Count the lines in the items below that contain the string "Click", matching case exactly, and reply with the number alone.

### RECORDS

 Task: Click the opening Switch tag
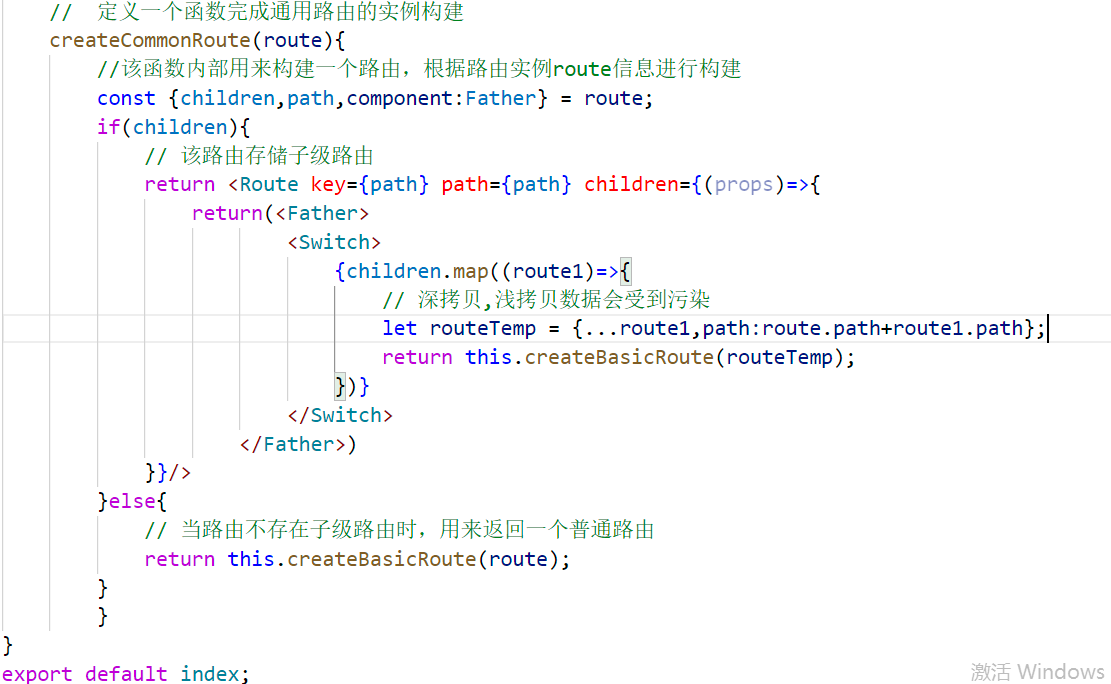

######
### RECORDS

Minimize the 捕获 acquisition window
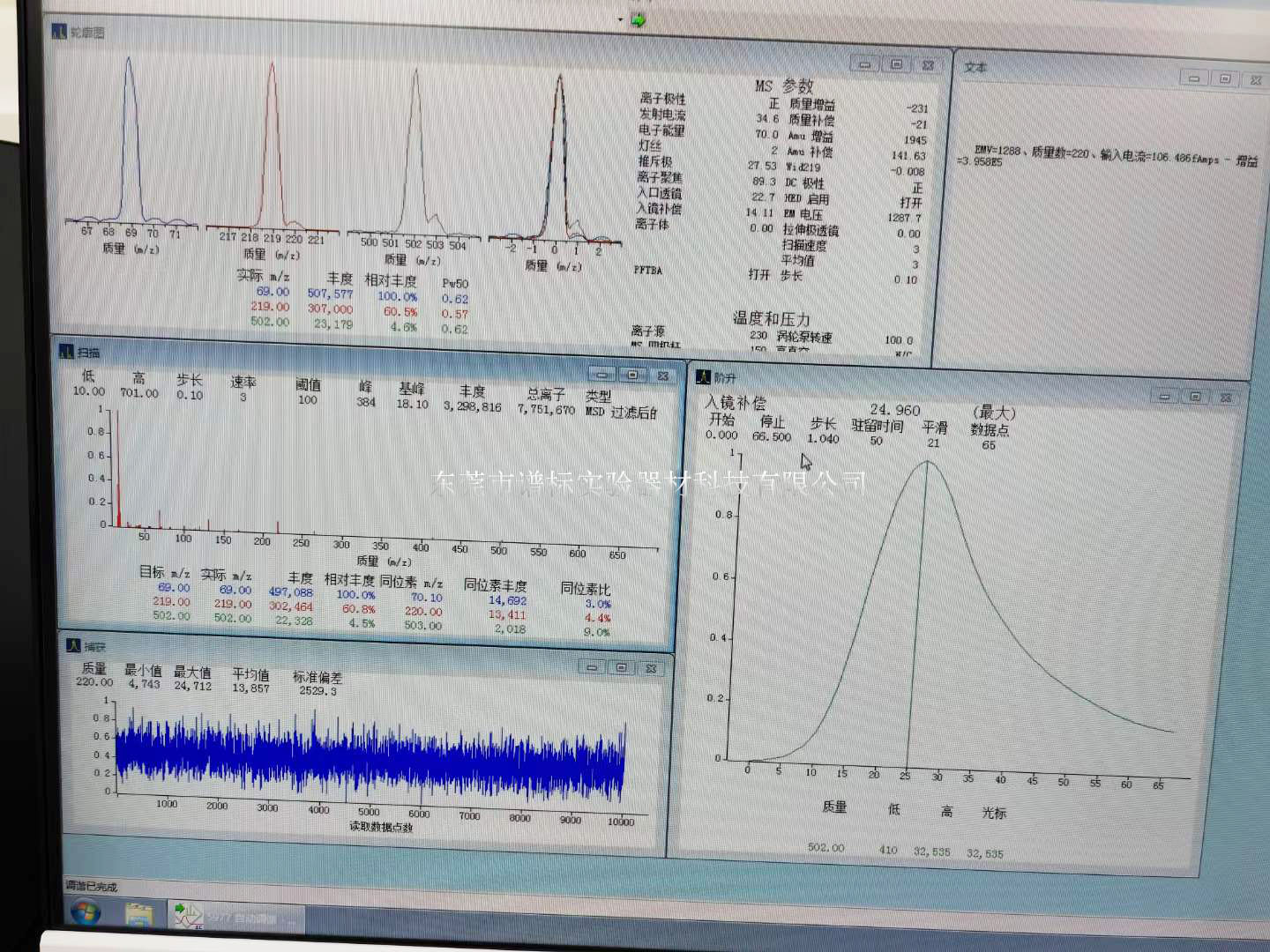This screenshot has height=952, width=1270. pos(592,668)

######
### RECORDS

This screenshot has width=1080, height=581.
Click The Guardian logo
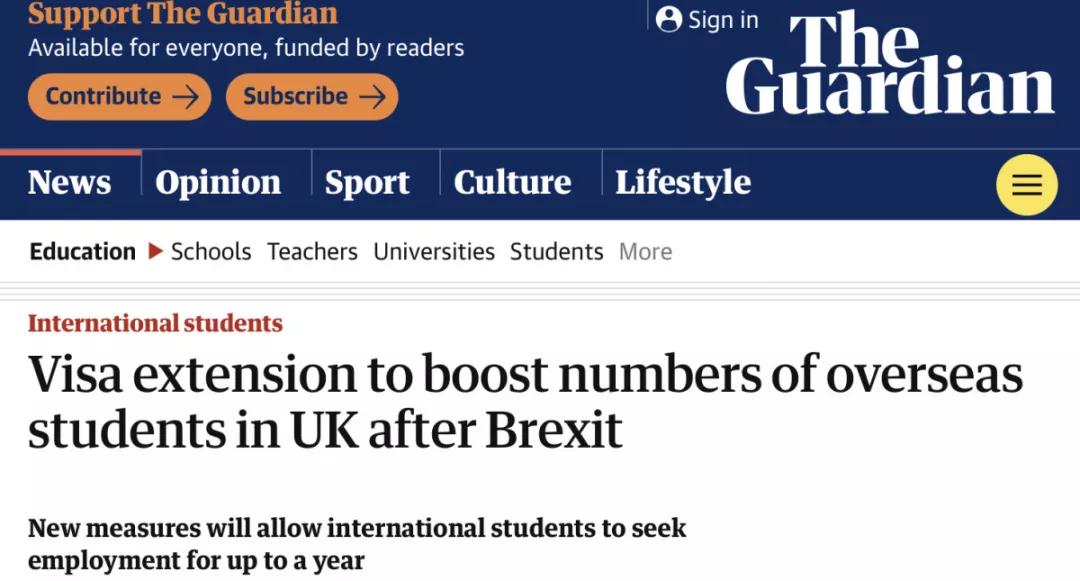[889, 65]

######

**OUTPUT:** 2